The following I've probably published before but may be of interest to newer members who are having problems with levothyroxine. I don't have a link so the article is below:-
Increased Incidence of Disease and Medication Use Among Patients on T4-replacement
Researchers recently conducted the first large, community-based study in the UK of the health status of hypothyroid patients using T4-replacement therapy.[37] Compared to matched control patients, hypothyroid patients on "adequate" dosages of T4 had a higher reported incidence of four diseases: depression, hypertension, diabetes, and heart disease. Hypothyroid patients on inadequate T4-replacement (their TSH levels were elevated) also had a higher incidence of strokes. In addition, hypothyroid patients chronically used more prescription drugs, especially for diabetes, cardiovascular disease, and gastrointestinal conditions.
We’ve recently been consulted by many hypothyroid patients whose physicians have reduced their T4 dosages to extremely low amounts, in some cases as low as 25 mcg. The patients report to us that their physicians refer to reports by endocrinologists that TSH suppression increases the risk of atrial fibrillation three-fold. As I explain in Addendum 4, this is an unjustified generalization from a study of elderly (60 years of age and older) sedentary people. This misguided practice by physicians is likely to increase the patients’ incidence of coronary artery disease and cardiac fatalities.
The dosage of T4 that suppresses the TSH level varies considerably, but may be as much as 171 mcg or as little as 50 mcg.[56][57][58][59][60][61][62] Hypothyroid patients should be concerned when their physicians restrict them to lower-end dosages of T4. In one study, researchers used coronary angiography to assess the progression of coronary atherosclerosis in elderly hypothyroid patients. In 5 of 6 patients who kept their T4 dosages at 150 mcg or more, the disease didn’t progress. But in all 6 patients whose dosages were 100 mcg or less, the disease had progressed.[63] This study suggests that elderly patients whose TSH levels are suppressed by fairly low dosages of T4, and whose physicians insist on keeping their TSH levels within the reference range, may, as a result, have increased progression of coronary artery disease, leading to strokes and/or heart attacks. In that the incidence of atherosclerosis is high even among young individuals in modern societies, younger hypothyroid patients should be concerned over the possibility of lower dosages of thyroid hormone inducing or exacerbating atherosclerosis.
Dilemma for the Endocrinology Specialty
The four studies that are the subject of this document clearly show that neither T4- nor T4/T3-replacement is effective for many hypothyroid patients.
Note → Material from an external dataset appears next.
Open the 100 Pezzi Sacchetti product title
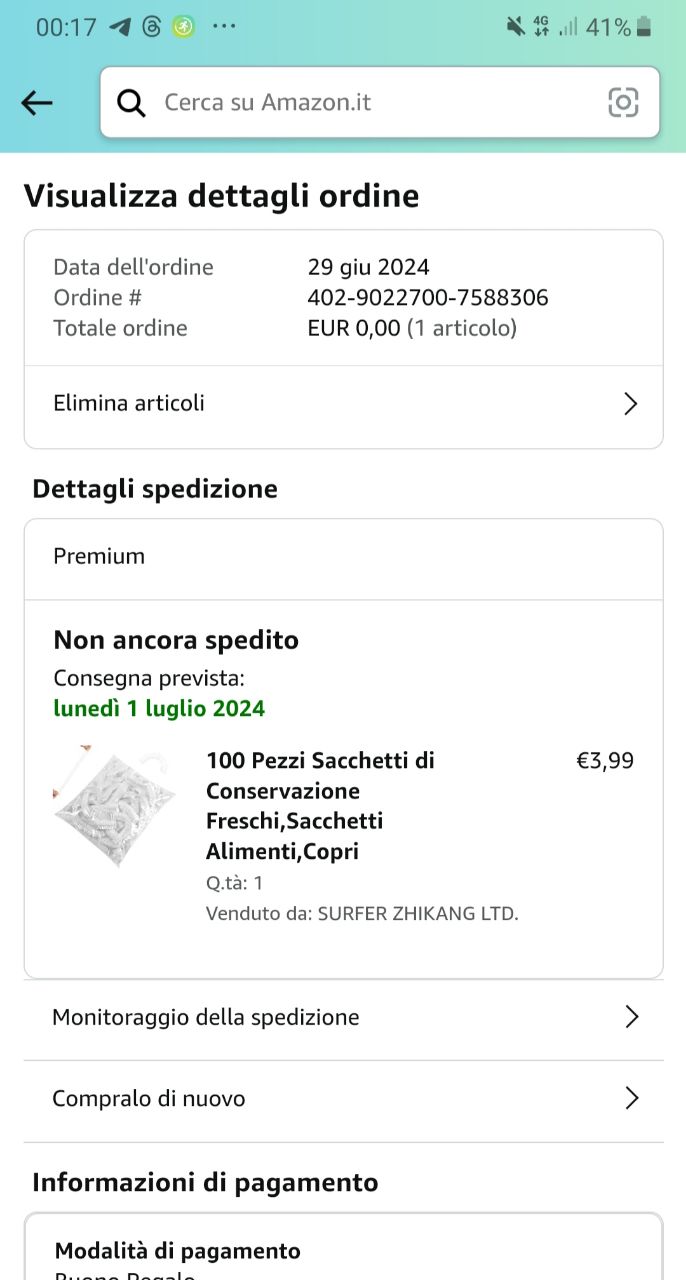The image size is (686, 1280). click(320, 805)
The ineffectiveness of the two replacement therapies translates into three likely adverse consequences for these patients with inadequate thyroid hormone regulation: continued suffering from symptoms, susceptibility to potentially disabling or lethal diseases, and increased use of drugs to control the symptoms and diseases. The endocrinology specialty sets and maintains practice guidelines for the diagnosis and treatment of hypothyroidism; that it does so imposes upon it an ethical and humanitarian responsibility to expediently act to protect hypothyroid patients from the three adverse consequences. That responsibility is the compelling reason for the endocrinology specialty to promptly reform its incorrect official position that T4-replacement is safe and effective for all hypothyroid patients.
Many researchers, physicians, and patient advocates believe that the endocrinology specialty has been curiously obstinate in its advocacy of T4-replacement. Its obstinacy is evident in its disregard for the protests of thousands of patients and a growing number of doctors that T4-replacement is ineffective and harmful for many patients.
The specialty’s obstinacy may be sustained by financial incentives from corporations that profit from the practice of T4-replacement therapy. This suspicion of financial motivation is reinforced by the specialty’s standard method of enforcing the practice of T4-replacement among doctors: political tyranny rather than scientific argument and debate. The suspicion will only mount if the specialty—despite the recent studies showing replacement therapies to be ineffective[1][2][3][4] and harmful[37][63] for many hypothyroid patients—sidesteps the issue now at hand. How safe and effective is T4-replacement compared to alternate approaches to thyroid hormone therapy now in widespread use? For its own credibility, it is imperative that the specialty immediately address this issue free from prejudicial preconceptions.